Assembly & Test Technician, GE, Aviation, Durham, NC
Responsibilities
* Assemble jet engines.
* Coach, guide and train other team members and function in a team-based environment.
* Work from complex product drawings.
* Set-up operates, adjust and troubleshoot all tools and equipment.
* Perform inspections required for the quality plan.

Qualifications
* A high school diploma or GED.
* FAA issued Powerplant license is required.
* Excellent oral and written communication skills.
* Ability to work in a team environment.
* Ability to learn new tasks and become multi-skilled.
* Willingness to work flexible hours/shifts.
* Ability to teach and coach others.
* Ability to make and accept responsibility for decisions.
* Willingness to work in multiple roles with varied responsibilities.

Desired
Successful candidate should be able to:
* Work well with and appreciate differences in others and their ideas.
* Function in multiple roles and in different types of situations.
* Behave in an honest, fair, trustworthy and compliant manner in all activities and relationships.
* Accept responsibility for and learn from consequences of own actions and decisions.
* Work diligently and be persistent in performing all tasks while encouraging and motivating others to reach given objectives.

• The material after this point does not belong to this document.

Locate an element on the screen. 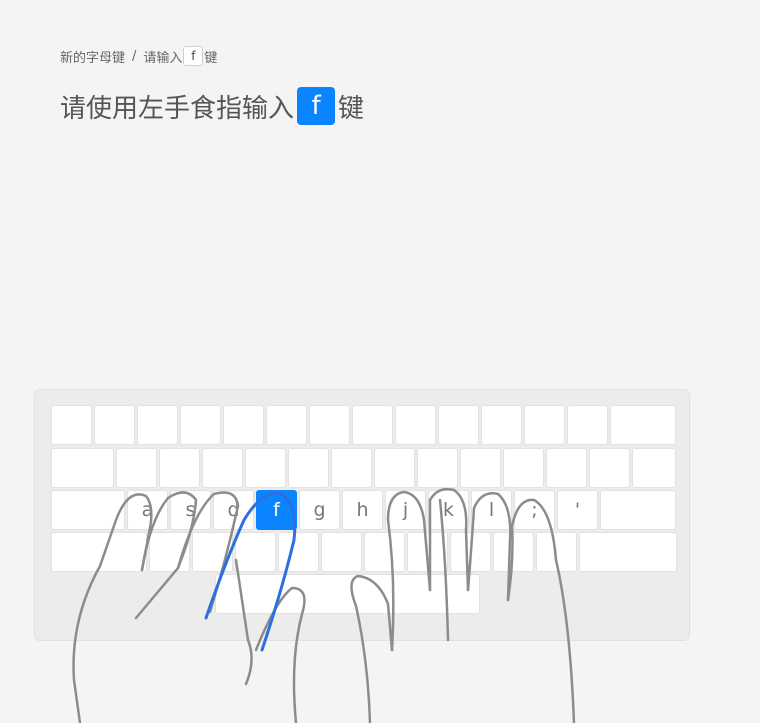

From the 1999 article which is quite long but very interesting, “At a place where the morale is high and the performance is extraordinary, something is going on that is often overlooked in an economy obsessed with fringe benefits, gratuitous flattery, and today’s closing stock price. At GE/Durham, the work itself is the thing. The techs at GE/Durham have challenging jobs that matter, they have a degree of control over their work that is almost unprecedented, they adhere to demanding performance standards, they receive the training and support that they need to do the best work they can—and, as a result, they do just that.”